*The problem:*
Return all of the material, keeping each line exactly as it is.

*Data:*
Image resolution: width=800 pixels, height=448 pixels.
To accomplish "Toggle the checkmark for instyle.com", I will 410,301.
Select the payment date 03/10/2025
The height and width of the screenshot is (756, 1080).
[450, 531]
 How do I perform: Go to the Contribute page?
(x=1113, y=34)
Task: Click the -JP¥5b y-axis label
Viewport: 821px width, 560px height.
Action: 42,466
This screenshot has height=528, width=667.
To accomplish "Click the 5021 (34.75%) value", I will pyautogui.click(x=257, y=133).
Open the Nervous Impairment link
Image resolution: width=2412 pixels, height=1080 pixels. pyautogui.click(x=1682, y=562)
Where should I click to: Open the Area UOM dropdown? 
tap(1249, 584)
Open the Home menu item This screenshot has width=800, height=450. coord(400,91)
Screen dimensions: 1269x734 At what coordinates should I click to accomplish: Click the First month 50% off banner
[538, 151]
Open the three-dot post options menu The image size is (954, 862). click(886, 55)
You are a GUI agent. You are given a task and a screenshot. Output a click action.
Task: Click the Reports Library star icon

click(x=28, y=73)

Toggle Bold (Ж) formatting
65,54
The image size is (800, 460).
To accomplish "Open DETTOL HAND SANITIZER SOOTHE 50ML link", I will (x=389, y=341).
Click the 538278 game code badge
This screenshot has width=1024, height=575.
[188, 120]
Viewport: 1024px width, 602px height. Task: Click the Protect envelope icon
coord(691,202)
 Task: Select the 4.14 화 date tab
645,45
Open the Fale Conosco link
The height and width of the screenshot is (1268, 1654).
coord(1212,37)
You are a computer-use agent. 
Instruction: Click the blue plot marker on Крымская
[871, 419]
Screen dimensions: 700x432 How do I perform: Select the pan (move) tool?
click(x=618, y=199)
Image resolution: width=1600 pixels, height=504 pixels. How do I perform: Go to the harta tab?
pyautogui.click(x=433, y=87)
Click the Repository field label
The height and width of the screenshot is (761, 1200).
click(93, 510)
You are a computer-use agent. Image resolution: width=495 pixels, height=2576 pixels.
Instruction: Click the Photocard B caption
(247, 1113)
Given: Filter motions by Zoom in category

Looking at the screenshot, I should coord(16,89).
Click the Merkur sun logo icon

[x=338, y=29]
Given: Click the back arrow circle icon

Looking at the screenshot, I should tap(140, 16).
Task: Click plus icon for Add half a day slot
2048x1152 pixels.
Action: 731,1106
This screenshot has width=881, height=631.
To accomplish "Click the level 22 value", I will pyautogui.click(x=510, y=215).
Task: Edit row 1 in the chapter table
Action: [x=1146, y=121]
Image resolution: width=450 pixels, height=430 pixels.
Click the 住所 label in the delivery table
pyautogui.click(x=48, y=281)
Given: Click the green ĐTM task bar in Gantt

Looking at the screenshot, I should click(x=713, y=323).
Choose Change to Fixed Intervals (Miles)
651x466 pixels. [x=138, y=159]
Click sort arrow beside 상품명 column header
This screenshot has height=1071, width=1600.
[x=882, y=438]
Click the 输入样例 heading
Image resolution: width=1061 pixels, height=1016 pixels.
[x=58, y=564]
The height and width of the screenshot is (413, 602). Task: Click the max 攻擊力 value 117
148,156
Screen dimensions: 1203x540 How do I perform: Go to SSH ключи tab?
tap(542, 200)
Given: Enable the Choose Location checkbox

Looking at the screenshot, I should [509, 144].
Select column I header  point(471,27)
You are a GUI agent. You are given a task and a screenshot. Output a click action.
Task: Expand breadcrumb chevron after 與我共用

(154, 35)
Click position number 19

*Answer section:*
Image resolution: width=800 pixels, height=448 pixels.
To accomplish "Toggle the checkmark for instyle.com", I will 410,301.
Select the payment date 03/10/2025
The height and width of the screenshot is (756, 1080).
[450, 531]
 How do I perform: Go to the Contribute page?
(x=1113, y=34)
Task: Click the -JP¥5b y-axis label
Viewport: 821px width, 560px height.
Action: 42,466
This screenshot has height=528, width=667.
To accomplish "Click the 5021 (34.75%) value", I will pyautogui.click(x=257, y=133).
Open the Nervous Impairment link
Image resolution: width=2412 pixels, height=1080 pixels. pyautogui.click(x=1682, y=562)
Where should I click to: Open the Area UOM dropdown? 
tap(1249, 584)
Open the Home menu item This screenshot has width=800, height=450. coord(400,91)
Screen dimensions: 1269x734 At what coordinates should I click to accomplish: Click the First month 50% off banner
[538, 151]
Open the three-dot post options menu The image size is (954, 862). click(886, 55)
You are a GUI agent. You are given a task and a screenshot. Output a click action.
Task: Click the Reports Library star icon

click(x=28, y=73)

Toggle Bold (Ж) formatting
65,54
The image size is (800, 460).
To accomplish "Open DETTOL HAND SANITIZER SOOTHE 50ML link", I will (x=389, y=341).
Click the 538278 game code badge
This screenshot has width=1024, height=575.
[188, 120]
Viewport: 1024px width, 602px height. Task: Click the Protect envelope icon
coord(691,202)
 Task: Select the 4.14 화 date tab
645,45
Open the Fale Conosco link
The height and width of the screenshot is (1268, 1654).
coord(1212,37)
You are a computer-use agent. 
Instruction: Click the blue plot marker on Крымская
[871, 419]
Screen dimensions: 700x432 How do I perform: Select the pan (move) tool?
click(x=618, y=199)
Image resolution: width=1600 pixels, height=504 pixels. How do I perform: Go to the harta tab?
pyautogui.click(x=433, y=87)
Click the Repository field label
The height and width of the screenshot is (761, 1200).
click(93, 510)
You are a computer-use agent. Image resolution: width=495 pixels, height=2576 pixels.
Instruction: Click the Photocard B caption
(247, 1113)
Given: Filter motions by Zoom in category

Looking at the screenshot, I should coord(16,89).
Click the Merkur sun logo icon

[x=338, y=29]
Given: Click the back arrow circle icon

Looking at the screenshot, I should tap(140, 16).
Task: Click plus icon for Add half a day slot
2048x1152 pixels.
Action: 731,1106
This screenshot has width=881, height=631.
To accomplish "Click the level 22 value", I will pyautogui.click(x=510, y=215).
Task: Edit row 1 in the chapter table
Action: [x=1146, y=121]
Image resolution: width=450 pixels, height=430 pixels.
Click the 住所 label in the delivery table
pyautogui.click(x=48, y=281)
Given: Click the green ĐTM task bar in Gantt

Looking at the screenshot, I should click(x=713, y=323).
Choose Change to Fixed Intervals (Miles)
651x466 pixels. [x=138, y=159]
Click sort arrow beside 상품명 column header
This screenshot has height=1071, width=1600.
[x=882, y=438]
Click the 输入样例 heading
Image resolution: width=1061 pixels, height=1016 pixels.
[x=58, y=564]
The height and width of the screenshot is (413, 602). Task: Click the max 攻擊力 value 117
148,156
Screen dimensions: 1203x540 How do I perform: Go to SSH ключи tab?
tap(542, 200)
Given: Enable the Choose Location checkbox

Looking at the screenshot, I should [509, 144].
Select column I header  point(471,27)
You are a GUI agent. You are given a task and a screenshot. Output a click action.
Task: Expand breadcrumb chevron after 與我共用

(154, 35)
Click position number 19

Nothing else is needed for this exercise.